• _DIRECTIVE_: Take the part of the records that opens with the line containing "Screen dimensions: 772x563" and runs through the end of the records, and write only those lines again with "export" changed to "download" and nothing else altered. Leave the pictures out.

○ ○ ○ ○ ○

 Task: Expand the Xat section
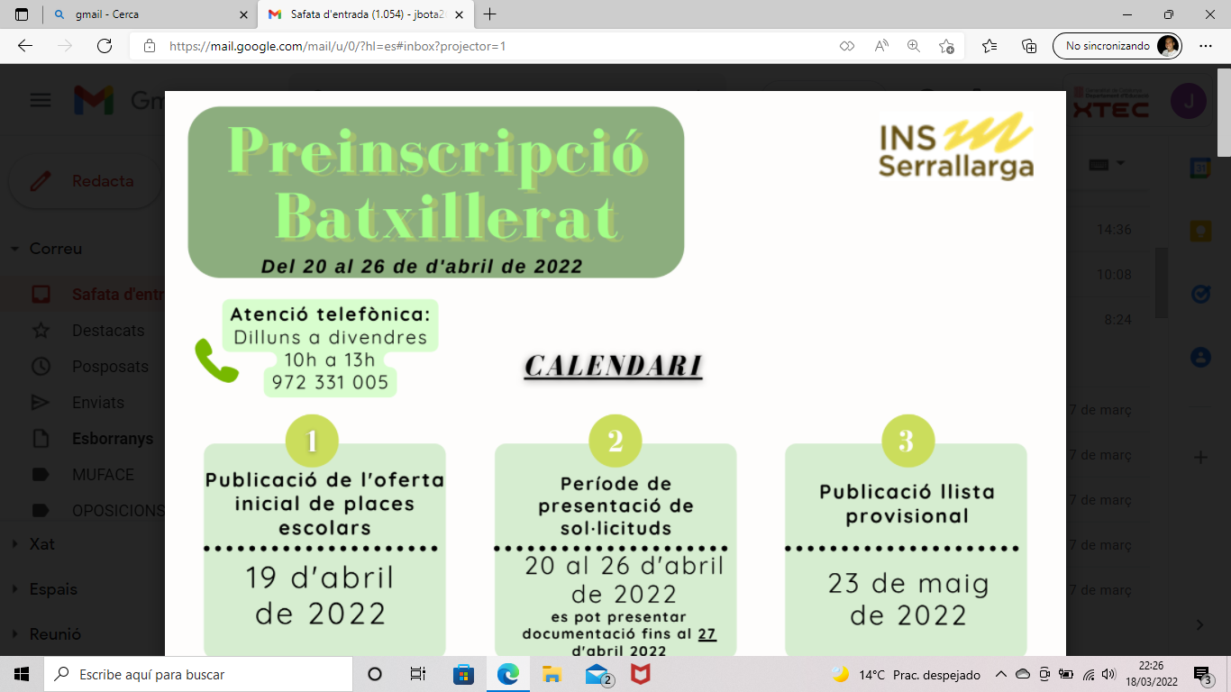[x=16, y=544]
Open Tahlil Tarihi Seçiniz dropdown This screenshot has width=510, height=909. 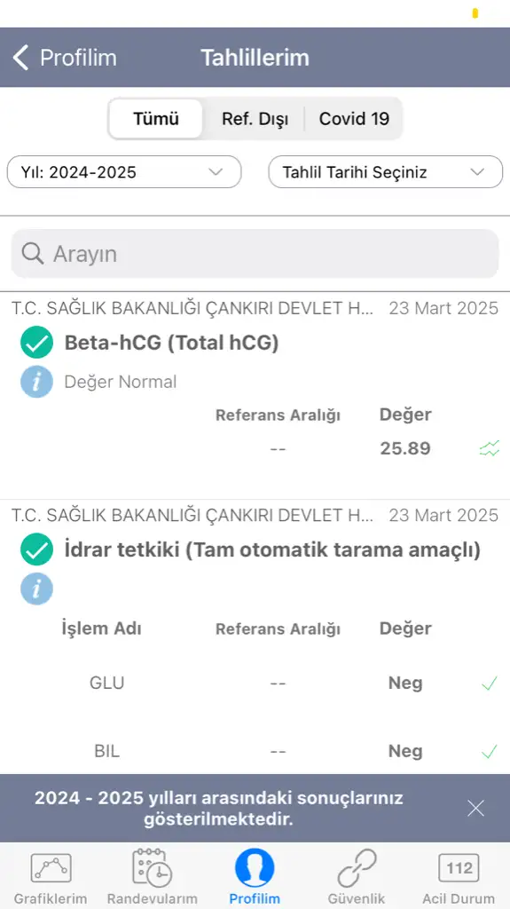(x=386, y=172)
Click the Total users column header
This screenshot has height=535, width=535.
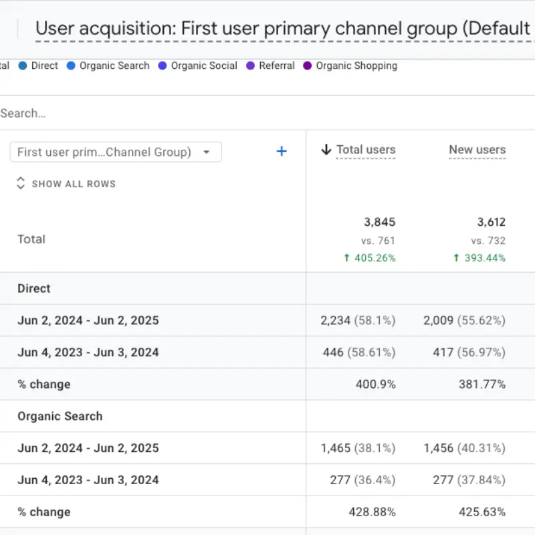coord(365,150)
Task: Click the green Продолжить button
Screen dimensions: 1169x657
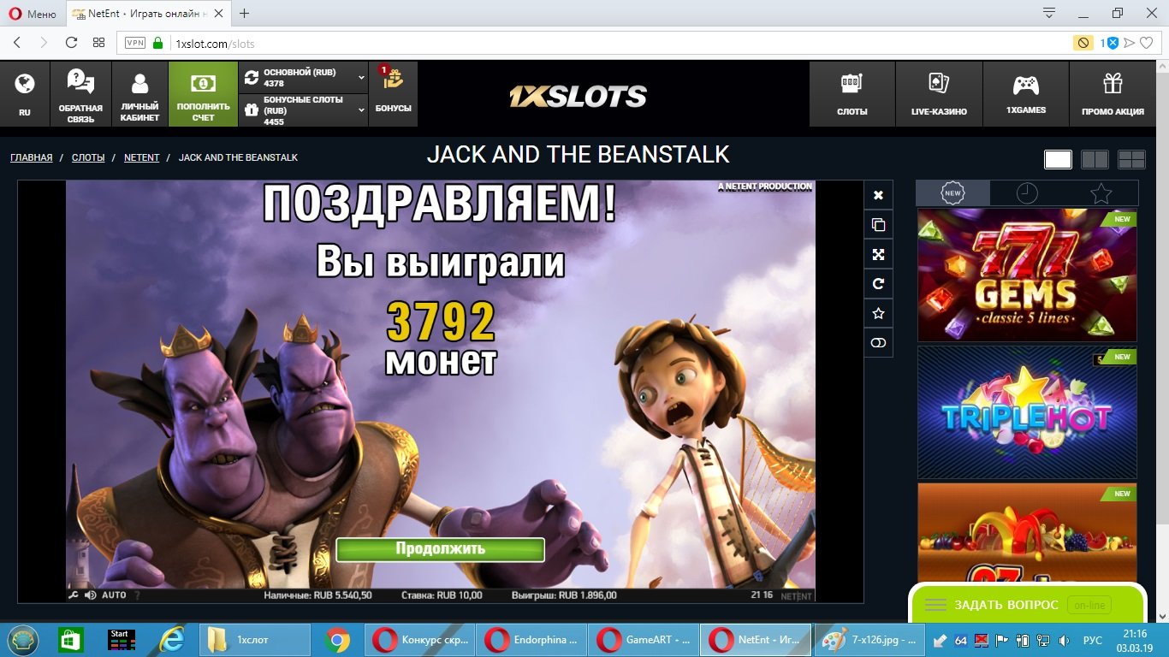Action: pyautogui.click(x=440, y=549)
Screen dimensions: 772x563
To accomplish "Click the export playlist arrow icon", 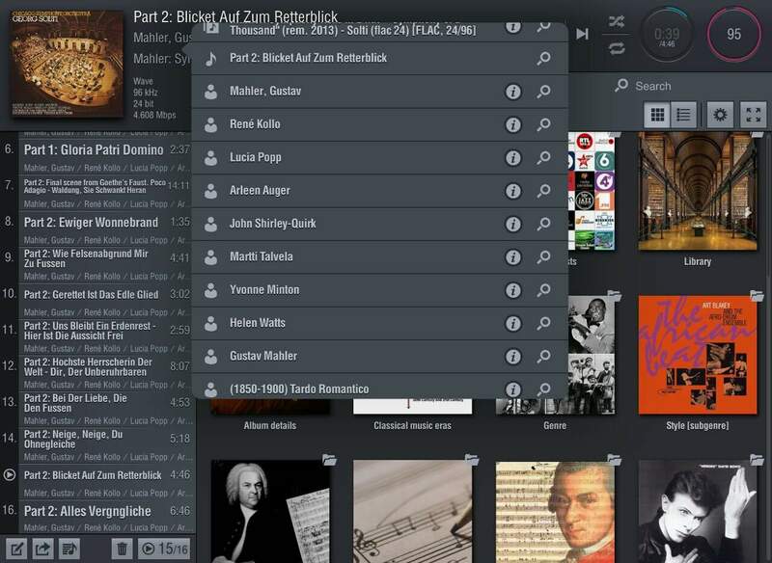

○ ○ ○ ○ ○

• _WORKED SOLUTION_:
Screen dimensions: 772x563
To accomplish "Click the download playlist arrow icon", 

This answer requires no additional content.